According to Sharan Lillaney of Angel Broking, SpiceJet will be most positively benefitted from foreign direct investment in the aviation space because of its low debt levels and strong presence amongst low cost carriers.
“After SpiceJet, I expect Jet Airways to benefit from FDI because of its strong international presence as well as domestic presence,” he added.
He also says Kingfisher will be benefitted, but only if they go in for a complete restructuring of their debt. “I think the company will have to convert part of their debt into equity, only post that can they expect a foreign airline to buy stake and infuse capital in the company,” he explained. He further adds that any stake sale in KFA will happen only at a premium.
Below is an edited transcript of his interview with Udayan Mukherjee and Mitali Mukherjee. Also watch the accompanying video.
Q: Which company specifically you think will be most positively impacted if indeed this FDI in aviation comes through?
A: I think SpiceJet would be most positively affected because the company’s debt levels are close to Rs 700 crore, which is very less compared to Kingfisher’s Rs 7,000 or Jet Airways’ Rs 14,000 crore. The company is also present in the fastest growing LCC (low cost carrier) segment where Kingfisher has just exited
After SpiceJet, I expect Jet Airways to benefit from FDI because of its strong international presence as well as domestic presence.
Q: What could it do to Kingfisher given the state of its balance sheet?
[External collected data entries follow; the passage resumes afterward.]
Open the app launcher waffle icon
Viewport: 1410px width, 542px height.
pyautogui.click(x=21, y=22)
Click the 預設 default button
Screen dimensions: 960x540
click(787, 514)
A: I think Kingfisher will also benefit from the FDI. But prior to a stake sell to a foreign company, I think the company will have to go for a complete restructuring where they convert part of their debt into equity. Only post that can they expect a foreign airline to buy stake and infuse capital in the company.
Q: Any sense you have of what kind of global carriers would be interested in the Indian companies and whether the companies that you mentioned would be willing to sell stake at these beaten down equity valuation levels?
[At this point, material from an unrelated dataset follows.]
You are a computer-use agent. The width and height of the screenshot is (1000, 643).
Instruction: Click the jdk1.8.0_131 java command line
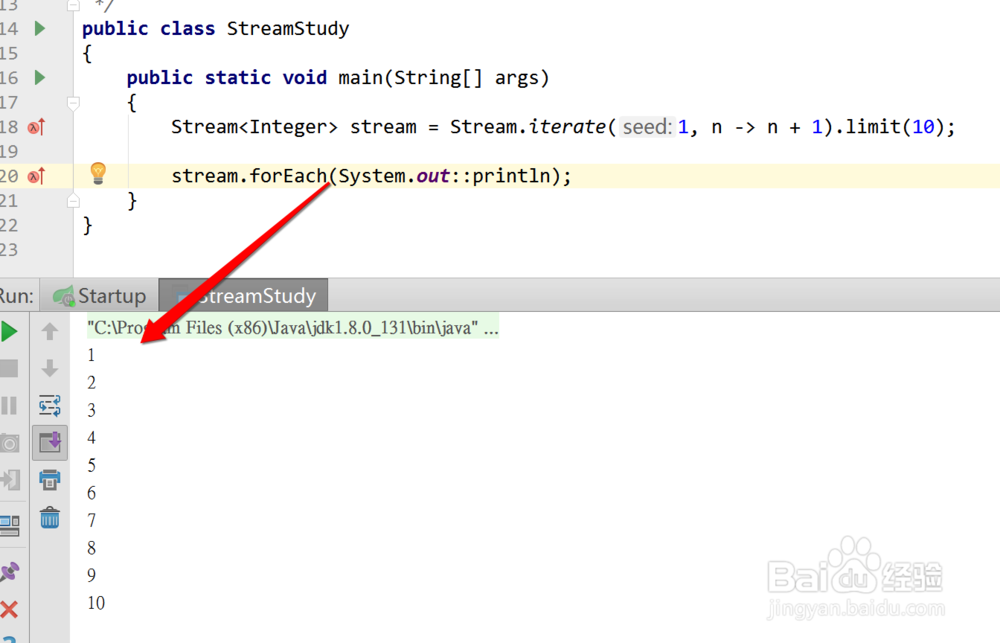coord(290,328)

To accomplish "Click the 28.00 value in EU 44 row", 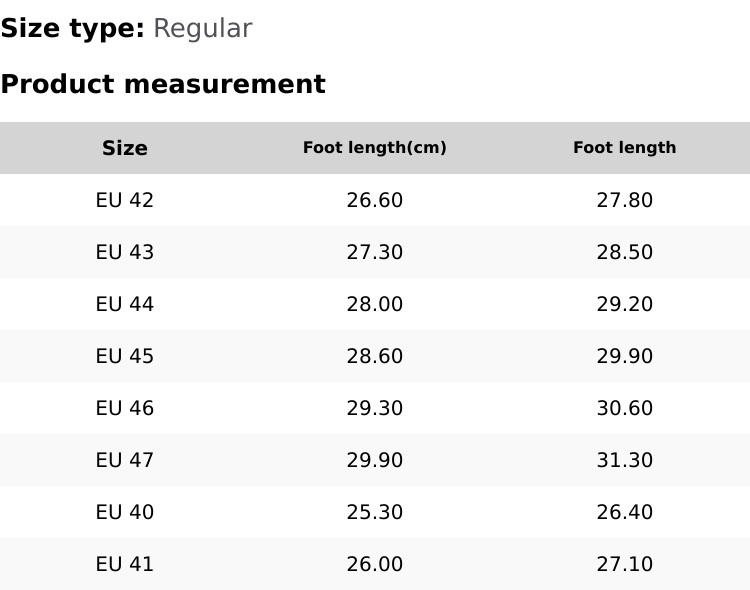I will pos(375,304).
A: At the current valuation, I don’t think stake sale will happen at a premium. But given the current state of the industry, they require money very soon otherwise it will be very difficult for them to plan their future expansion.
I think for low-cost carriers, a foreign low-cost carrier would be a good partner. For SpiceJet or Indigo, AirAsia could be a good partner or Southwest Airlines. For Kingfisher or Jet Airways, maybe Etihad, Emirates or Singapore Airlines could be a good partner.
Q: Aside from any foreign carriers entering this space, what are you picking up about the potential of large Indian conglomerates looking to enter the aviation space?
A: Even if big corporates in India plan to enter the aviation industry, I don’t think they will buy a highly debt-ridden company. So basically their investment will be into the high growth low-cost carrier segment.
Q: If some of these currently operational airlines get funded by any of the global carriers, what could it do to the demand-supply dynamics in the market? Prices had gone up of late because of supply getting restricted due to balance sheet issues of many of the companies, but do you think if funding is sorted out the market dynamics will become difficult once again?
A: It is very difficult to add capacity quickly even if you have money because you have to place the orders and aircraft delivery takes place only after four to five years. So the companies who have already planned expansion would get delivery on time, otherwise even with the invested new capital coming in it will take time for the capacity to increase. So there will not be a sudden increase in capacity; capacity will increase over a period of time gradually.